See the Malloc lecture notes.
- B. Zombie processes waste a significant amount of memory. False.
They are just placeholder processes -- yes, they waste a process id and
enough information to return to wait(), but that is just a few
bytes. If you don't believe me, see this quote from the
exec/wait lecture notes:
By a "zombie", we mean that it takes up no resources, and doesn't run, but it is just being maintained by the operating system so that when the parent calls wait(), it will get the proper information.
- C. My program will typically generate a segmentation violation if I
try to overwrite the instructions in memory. True. See the
memory
lecture notes.
- D. Processes communicate through shared memory
with the fork() system call. False. They can only communicate
through the operating system.
- E. You can avoid catching the SIGPIPE signal if you
use threads. False. If your process tries to write to a pipe (or socket)
with no read end, it will generate SIGPIPE, and if you don't catch it,
your process will die. Even if you use threads.
- F. My program will typically generate a segmentation violation if I
try to write into memory that is above (less than) the
current value of the stack pointer. False. You get stack space by decrementing
the stack pointer -- the memory is already there.

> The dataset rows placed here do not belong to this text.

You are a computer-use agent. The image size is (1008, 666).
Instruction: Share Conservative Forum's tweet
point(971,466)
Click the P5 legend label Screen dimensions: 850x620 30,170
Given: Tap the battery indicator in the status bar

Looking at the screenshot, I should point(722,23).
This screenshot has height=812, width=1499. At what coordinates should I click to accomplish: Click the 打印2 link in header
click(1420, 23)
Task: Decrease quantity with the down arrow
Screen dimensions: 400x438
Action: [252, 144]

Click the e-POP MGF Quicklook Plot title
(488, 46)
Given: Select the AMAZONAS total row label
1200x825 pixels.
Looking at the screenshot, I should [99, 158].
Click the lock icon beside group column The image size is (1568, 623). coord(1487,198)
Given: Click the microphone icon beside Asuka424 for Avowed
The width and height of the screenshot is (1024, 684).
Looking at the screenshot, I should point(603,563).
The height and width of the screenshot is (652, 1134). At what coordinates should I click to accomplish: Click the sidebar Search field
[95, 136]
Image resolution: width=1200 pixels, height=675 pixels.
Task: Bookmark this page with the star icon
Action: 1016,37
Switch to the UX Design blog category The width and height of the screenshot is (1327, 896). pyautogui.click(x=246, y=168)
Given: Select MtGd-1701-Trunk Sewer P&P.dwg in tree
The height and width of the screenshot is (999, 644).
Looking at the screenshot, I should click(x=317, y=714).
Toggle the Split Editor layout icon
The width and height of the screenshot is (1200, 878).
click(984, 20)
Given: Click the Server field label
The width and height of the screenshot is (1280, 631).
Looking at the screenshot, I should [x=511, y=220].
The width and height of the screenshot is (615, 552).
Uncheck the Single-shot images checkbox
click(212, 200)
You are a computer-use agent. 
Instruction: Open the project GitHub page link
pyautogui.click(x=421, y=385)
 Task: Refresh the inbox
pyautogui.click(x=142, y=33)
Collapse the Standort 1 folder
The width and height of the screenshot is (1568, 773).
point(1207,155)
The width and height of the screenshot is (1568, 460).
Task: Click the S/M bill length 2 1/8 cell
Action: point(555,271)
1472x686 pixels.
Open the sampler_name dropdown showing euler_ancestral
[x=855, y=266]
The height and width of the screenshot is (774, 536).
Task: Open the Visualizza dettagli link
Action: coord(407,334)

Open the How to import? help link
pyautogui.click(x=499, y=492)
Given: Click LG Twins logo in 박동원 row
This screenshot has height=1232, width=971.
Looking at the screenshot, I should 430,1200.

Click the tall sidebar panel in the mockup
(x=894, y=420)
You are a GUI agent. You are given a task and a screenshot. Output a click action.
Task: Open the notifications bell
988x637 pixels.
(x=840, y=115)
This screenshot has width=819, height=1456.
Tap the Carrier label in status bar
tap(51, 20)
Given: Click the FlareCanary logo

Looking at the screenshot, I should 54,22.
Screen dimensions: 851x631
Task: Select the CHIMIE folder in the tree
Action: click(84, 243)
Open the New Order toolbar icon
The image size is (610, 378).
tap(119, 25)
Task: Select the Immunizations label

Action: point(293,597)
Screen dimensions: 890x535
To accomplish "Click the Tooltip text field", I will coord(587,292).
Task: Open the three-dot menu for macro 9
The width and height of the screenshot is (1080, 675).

See the Malloc lecture notes.
- G. Pipe() allows processes to communicate through a buffer
in the operating system. True. See the
pipe
lecture notes.
- H. Telnet allows me to write a server program that others
on the Internet may use effectively even if all they know is
my server's host name and port number. True. Telnet is a generalized
client program that serves that exact function.
Grading: 8 points
1 point for each question. I gave 3/4 credit for putting true
to part F, since technically all of the void is above the stack pointer.